I'm in the same boat as you, except my bees have finished the third box as well. When I posted a similar question a while ago on a couple of forums (here included), the advice from everyone was, "Leave it. Find out what the bees need to survive winter in your climate, with your hive location. Take any extra in the spring."

So, I'll be leaving 2 full boxes of honey above the box that is mostly brood. I'm in zone 6A for reference. (SLC, UT)

It is awfully hard to stare at that much honey and not take some, though...


----------



## chaindrivecharlie (Apr 6, 2008)

I say leave them all three boxs for winter, and add a box in the coming spring. Thats what I will do with mine if they are lighter than expected.


----------



## BeekeepingIsGood (Aug 12, 2012)

I figure my warré holds about 32 pounds a box. According to the pdf referenced on this page a lang in new york state can be expected to go through 60-80 lb during winter.

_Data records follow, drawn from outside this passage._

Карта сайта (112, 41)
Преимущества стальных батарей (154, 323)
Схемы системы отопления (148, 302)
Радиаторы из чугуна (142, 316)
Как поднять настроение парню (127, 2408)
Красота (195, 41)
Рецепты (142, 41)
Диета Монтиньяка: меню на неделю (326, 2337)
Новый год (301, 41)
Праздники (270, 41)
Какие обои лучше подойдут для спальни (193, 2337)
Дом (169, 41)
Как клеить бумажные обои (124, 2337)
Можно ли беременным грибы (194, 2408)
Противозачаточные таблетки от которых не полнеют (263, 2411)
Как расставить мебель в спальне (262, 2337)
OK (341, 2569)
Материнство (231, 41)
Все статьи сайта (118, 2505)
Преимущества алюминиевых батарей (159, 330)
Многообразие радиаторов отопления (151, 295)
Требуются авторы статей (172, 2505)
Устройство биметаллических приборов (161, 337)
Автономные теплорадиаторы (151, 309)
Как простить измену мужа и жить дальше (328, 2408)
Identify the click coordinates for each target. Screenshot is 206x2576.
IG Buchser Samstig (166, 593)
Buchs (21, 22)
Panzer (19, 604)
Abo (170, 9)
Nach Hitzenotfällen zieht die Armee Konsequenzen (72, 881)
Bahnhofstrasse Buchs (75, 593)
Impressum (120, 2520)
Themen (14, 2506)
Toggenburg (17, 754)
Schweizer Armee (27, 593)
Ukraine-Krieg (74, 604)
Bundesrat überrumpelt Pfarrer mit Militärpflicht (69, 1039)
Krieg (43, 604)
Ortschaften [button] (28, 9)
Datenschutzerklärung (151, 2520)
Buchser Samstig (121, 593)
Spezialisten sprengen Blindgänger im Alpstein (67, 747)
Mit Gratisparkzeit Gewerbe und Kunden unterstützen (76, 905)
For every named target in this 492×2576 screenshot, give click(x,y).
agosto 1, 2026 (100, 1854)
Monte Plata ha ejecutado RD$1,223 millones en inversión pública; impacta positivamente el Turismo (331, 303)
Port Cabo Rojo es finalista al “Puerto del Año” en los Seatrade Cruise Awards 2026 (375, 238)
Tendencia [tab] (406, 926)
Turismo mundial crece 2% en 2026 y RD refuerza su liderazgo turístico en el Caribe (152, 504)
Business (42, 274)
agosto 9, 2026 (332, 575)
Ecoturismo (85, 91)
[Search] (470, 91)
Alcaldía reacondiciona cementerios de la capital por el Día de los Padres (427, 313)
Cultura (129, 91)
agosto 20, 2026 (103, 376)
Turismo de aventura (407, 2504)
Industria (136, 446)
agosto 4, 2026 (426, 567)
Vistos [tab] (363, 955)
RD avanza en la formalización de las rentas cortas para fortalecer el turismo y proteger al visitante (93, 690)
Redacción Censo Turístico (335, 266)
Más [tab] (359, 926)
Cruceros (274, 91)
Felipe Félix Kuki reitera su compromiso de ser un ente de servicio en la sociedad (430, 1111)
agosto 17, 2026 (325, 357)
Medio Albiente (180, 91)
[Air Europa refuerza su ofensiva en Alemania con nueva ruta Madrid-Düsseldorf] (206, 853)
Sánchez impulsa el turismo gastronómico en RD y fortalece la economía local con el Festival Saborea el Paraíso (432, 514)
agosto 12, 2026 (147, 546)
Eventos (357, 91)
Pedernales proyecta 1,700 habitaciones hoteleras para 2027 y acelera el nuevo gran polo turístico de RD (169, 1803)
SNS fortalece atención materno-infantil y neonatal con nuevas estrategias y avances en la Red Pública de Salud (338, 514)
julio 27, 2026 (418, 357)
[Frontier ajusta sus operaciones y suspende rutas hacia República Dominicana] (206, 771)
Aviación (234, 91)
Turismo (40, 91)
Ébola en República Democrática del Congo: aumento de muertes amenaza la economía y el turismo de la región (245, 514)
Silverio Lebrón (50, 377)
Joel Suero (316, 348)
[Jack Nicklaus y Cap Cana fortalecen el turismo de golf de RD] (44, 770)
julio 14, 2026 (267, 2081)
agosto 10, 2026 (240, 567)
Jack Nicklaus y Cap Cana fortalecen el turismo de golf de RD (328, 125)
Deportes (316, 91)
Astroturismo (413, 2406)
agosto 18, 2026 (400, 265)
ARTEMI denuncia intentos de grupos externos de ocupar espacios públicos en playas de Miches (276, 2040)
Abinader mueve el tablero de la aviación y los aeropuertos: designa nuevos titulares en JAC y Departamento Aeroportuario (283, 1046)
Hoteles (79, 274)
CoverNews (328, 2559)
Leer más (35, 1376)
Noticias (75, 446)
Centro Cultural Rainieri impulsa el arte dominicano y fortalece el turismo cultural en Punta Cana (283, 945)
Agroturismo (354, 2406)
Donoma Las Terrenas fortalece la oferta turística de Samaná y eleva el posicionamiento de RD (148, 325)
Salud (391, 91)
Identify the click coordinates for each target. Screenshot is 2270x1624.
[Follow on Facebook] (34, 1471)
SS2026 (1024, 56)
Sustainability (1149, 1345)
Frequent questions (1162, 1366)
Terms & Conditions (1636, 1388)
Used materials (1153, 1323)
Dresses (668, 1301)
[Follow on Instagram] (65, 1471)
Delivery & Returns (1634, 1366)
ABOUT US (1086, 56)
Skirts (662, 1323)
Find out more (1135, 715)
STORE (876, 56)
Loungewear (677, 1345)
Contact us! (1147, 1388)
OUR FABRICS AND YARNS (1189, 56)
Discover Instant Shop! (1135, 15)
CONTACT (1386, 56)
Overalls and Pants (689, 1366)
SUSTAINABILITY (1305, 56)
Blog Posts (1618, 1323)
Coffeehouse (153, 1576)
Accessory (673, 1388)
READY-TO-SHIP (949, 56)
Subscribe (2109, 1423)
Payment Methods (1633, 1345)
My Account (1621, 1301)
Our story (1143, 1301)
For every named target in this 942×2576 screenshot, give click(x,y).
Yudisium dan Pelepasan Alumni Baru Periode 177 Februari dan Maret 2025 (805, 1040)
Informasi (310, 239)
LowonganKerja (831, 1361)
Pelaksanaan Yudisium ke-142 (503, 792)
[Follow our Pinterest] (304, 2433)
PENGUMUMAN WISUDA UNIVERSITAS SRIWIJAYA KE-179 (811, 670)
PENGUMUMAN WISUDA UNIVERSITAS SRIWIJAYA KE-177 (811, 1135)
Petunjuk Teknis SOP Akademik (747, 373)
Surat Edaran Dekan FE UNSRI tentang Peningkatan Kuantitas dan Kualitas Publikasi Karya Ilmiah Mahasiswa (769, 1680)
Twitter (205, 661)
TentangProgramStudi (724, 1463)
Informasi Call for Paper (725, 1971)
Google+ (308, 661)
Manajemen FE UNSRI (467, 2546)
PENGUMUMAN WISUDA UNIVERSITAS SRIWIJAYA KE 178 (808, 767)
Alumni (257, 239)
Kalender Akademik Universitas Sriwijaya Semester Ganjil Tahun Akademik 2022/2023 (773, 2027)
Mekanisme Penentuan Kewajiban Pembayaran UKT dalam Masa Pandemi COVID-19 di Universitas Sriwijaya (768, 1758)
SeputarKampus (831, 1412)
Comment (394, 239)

The average size of a honey bee hive in the wild in Ithica, New York was found to be 45 litres by Thomas Seeley. I figure 2.5 of my warré boxes would be about 45 litres.

I certainly think going with 3 boxes over winter is a good idea.


----------



## chaindrivecharlie (Apr 6, 2008)

Yes, you can always rob the top box in spring when the Dandelions bloom. Then nadir 2 empty boxs, and let them have at it again!


----------



## Ambassador (Mar 30, 2012)

Thanks for all the input! I think I will indeed leave 3 boxes for the winter as you have suggested. Perhaps I will steal a comb from the top box though....just to make sure they are doing it right of course. =)


----------



## chaindrivecharlie (Apr 6, 2008)

Ambassador said:


> Thanks for all the input! I think I will indeed leave 3 boxes for the winter as you have suggested. Perhaps I will steal a comb from the top box though....just to make sure they are doing it right of course. =)


 :thumbsup:


----------



## Ambassador (Mar 30, 2012)

So we are in week three of the golden rod bloom here in Michigan and temps are going to dip down in the 60's for a high come Monday. I'd like to still take a comb or two from my Warre which I expect to have 3 fully drawn boxes by now with the third probably a mixture of empty comb/brood/ and some honey. After what temp should I no longer be opening the box and is there a particular section I should take a comb from? I was going to take one or two from the top at one side or the other. Suggestions?


----------



## Zonker (Mar 10, 2010)

Wow tough call on the temp. Obviously there are a lot less bees home on a nice sunny day and it takes a lot of bee shivering to warm a hive back up, but if you're quick about it you could probably open a hive down to the low 70's. I would either take the frames from the side or (if you don't have fix bars) slide the remaining frames back together to leave the gap on the side.


----------



## chaindrivecharlie (Apr 6, 2008)

I open mine up even in the forties, just be quick about it.


----------